Women, prophecy and the church

A white-and-gray, short-haired cat sits atop a small cardboard box, its eyes wide, its tongue touching its nose.

Early in my adult life, I heard the subject of spiritual gifts taught in a way that resonated with me.

It didn’t happen at my church. Other than the occasional (and vehement) railing against the Pentecostals, things related to the Holy Spirit typically weren’t even mentioned in my church culture.

And yet, the Spirit and his gifts are definitely mentioned in Scripture, and I was eager to learn.

So I listened intently the day I heard a teaching on Romans 12:4-8, and the seven gifts mentioned there.

Each of us has one body with many members,
and these members do not all have the same function.
So in Christ we, though many, form one body,
and each member belongs to all the others.

We have different gifts,
according to the grace given to each of us.

If your gift is prophesying, then prophesy in accordance with your faith;
if it is serving, then serve;
if it is teaching, then teach;
if it is to encourage, then give encouragement;
if it is giving, then give generously;
if it is to lead, do it diligently;
if it is to show mercy, do it cheerfully.

A bent toward speaking out

What was suggested to me that day reflects what the passage itself suggests: God has designed each person with an inward bent toward, and increased capacity for, one of these seven gifts.1 

What’s more, the Spirit of God seemed intent on showing me that he had “bent” me toward prophecy.

I had grown up loving the Word of God.
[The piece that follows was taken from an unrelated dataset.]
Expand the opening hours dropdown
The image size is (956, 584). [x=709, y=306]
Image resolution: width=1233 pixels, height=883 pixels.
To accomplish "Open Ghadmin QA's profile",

So I had seen how the Lord directed the people in Scripture who prophesied:

  • See and hear whatever aspects of truth I show you – both welcome truth and hard truth.
  • Deliver whatever messages I give to you for others – regardless the response.

I had also seen how often in Scripture God sent his prophets to his own people – and how often God’s people rejected both the message and the one who brought it.

And yet, bent toward seeing and speaking, I was blind to so much.

Naively, I started trying to live out what the Lord had put within me. Repeatedly, I slammed into walls that were invisible to me. They were the walls of a box that I did not know held me fast – a box designed to keep everyone “in their place.”

As obvious as it seems now, I did not realize then that I was trying to follow God and to abide by the rule-bound system my denomination had mislabeled “God.”

In that system, legitimate prophecy “doesn’t happen today.” And even if it did, women most certainly could not speak out in that way.

A woman with the gift of prophecy

It took a lot of years, and a lot of pain, before I began to see the straitjacket that held me. I had finally reached a key turning point in my life when I heard a sermon that seemed at first to challenge the status quo – but then only reinforced it.

That time, when I heard, I saw.

To speak, or not to speak

Interestingly, the sermon focused on Romans 12:4-8. As the preacher listed the seven gifts and described each briefly, he defined prophecy with these two words: “Speaking out.”

Though he presented the other six gifts in a positive light, he painted prophecy as a gift to avoid, if at all possible. “We need prophets in the church. But we don’t need many of them,” he joked.

How many times, by then, had I heard church leaders use innuendo and aggressive humor to silence truth-telling and to label truth-tellers as troublemakers?

I was already grieving when the preacher said:

“A woman can have the gift of prophecy. But a woman with the gift of prophecy has to be very careful. Very careful. What she hears from God, she is generally not supposed to speak but to take into her prayer closet.”

Bait and switch

What!? God gives women the gift of speaking out – and forbids them to speak out? No! He does not!

Already crying out within, I wanted to jump up and shout, “That’s not true!” Instead, I looked all around that auditorium at the women and men sitting, listening, taking notes. Unflinching. Not questioning.

I marveled. We had all been taught to live with the cognitive dissonance of a constant bait-and-switch: Offering us God – then substituting the box. God – box.

And there it was again.

A pastor in my denomination had dared to preach, from the Bible, on spiritual gifts. What’s more, he had acknowledged: God gives all the gifts, including prophecy, to men and women. He had read aloud:

If your gift is prophesying, then prophesy in accordance with your faith.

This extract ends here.